- **Goals**
a – Which two retailers occupy the first floor of the office building, according to the Smart Corner article?
b – Please extract the passage of the Smart Corner article between "Smart Corner occupies" and "301-unit condominium project.", inclusive, copying it word for word.

- **Text extract**
==*==

San Diego’s heralded Smart Corner is smarting — as in stinging. It’s a condominium/office building project, another of the City’s touted public/private sector ventures. What titillates city planners is that the trolley runs between a low-rise office building and a high-rise condominium tower. At the groundbreaking for the $120 million project in 2004, then-mayor Dick Murphy exulted, “This is such a great example of smart-growth principles, which are part of our City of Villages plan.… You can walk and take transit to the ballpark, City College, the Gaslamp Quarter, the downtown business center.”

Oops. The privately financed condos aren’t selling well, and the publicly financed office building has not leased out the space it had anticipated. There are big questions: has the presence of the trolley turned off potential condo buyers, as well as those who would pay for space in the office building? Or is the problem the downtown condo market, which some call disastrous and others say is merely slow? Or do the trolley and the ailing condo market share the blame?

Smart Corner occupies the block bounded by C Street, Park Boulevard, Broadway, and 11th Avenue. There is the 5-story office building that, beginning in January of last year, became the $23.8 million headquarters of the San Diego Housing Commission. The commission occupies the top three floors and hopes to lease up the first two. Adjacent is the 19-story, 301-unit condominium project.

The gleaming new Housing Commission headquarters and the condos are supposed to have a symbiotic relationship. The commission has a bank loan on which it pays $1.7 million a year, and $1.1 million of that was to come from parking, office, and retail leases at the 5-story building. Today, only two retailers, Starbucks and 7-Eleven, occupy the first floor, partly because the condos have not been selling and there aren’t as many residents as anticipated. “Market conditions are slower than we expected,” says Erica Rooks, commission spokesperson, adding, “It’s a national trend. Large retail chains are not expanding.”

The second floor, which must be rented to a nonprofit, is still vacant. So the expected $1.1 million annual take is only $457,476, but the commission says it has a cushion; it sold its old headquarters on Newton Avenue to the Centre City Development Corporation — like the Housing Commission an entity of city government — and the sale went for $2 million more than anticipated.

The Housing Commission building has four levels of subterranean parking. “We still have some capacity,” says Rooks, so revenue isn’t as much as anticipated.

Of the 301 condo units, “We have closed on 48 or 49, and we’ve got 19 more in escrow,” says Sherm Harmer, codeveloper of Smart Corner as president of Urban Housing Partners. “We have 25 set aside for affordable housing, and 8 of these are processing now.” Sales began in April 2004, when the downtown condo market was still hot; people began occupying the units in October of last year.

Because the units are selling slowly, “We are going to rent 100,” says Harmer. “We just started renting in December and have rented 45. We expect to rent about 20 a month. I gave everyone that is renting an option to buy. We will help them get a loan.” Overall, Smart Corner “is a moderately priced project for the workforce downtown.”

==*==

- **Rows**
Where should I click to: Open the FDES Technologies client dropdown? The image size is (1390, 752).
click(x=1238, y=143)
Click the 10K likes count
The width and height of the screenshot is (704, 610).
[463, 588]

==*==

- **Per-task outputs**
a – Starbucks and 7-Eleven.

b –
Smart Corner occupies the block bounded by C Street, Park Boulevard, Broadway, and 11th Avenue. There is the 5-story office building that, beginning in January of last year, became the $23.8 million headquarters of the San Diego Housing Commission. The commission occupies the top three floors and hopes to lease up the first two. Adjacent is the 19-story, 301-unit condominium project.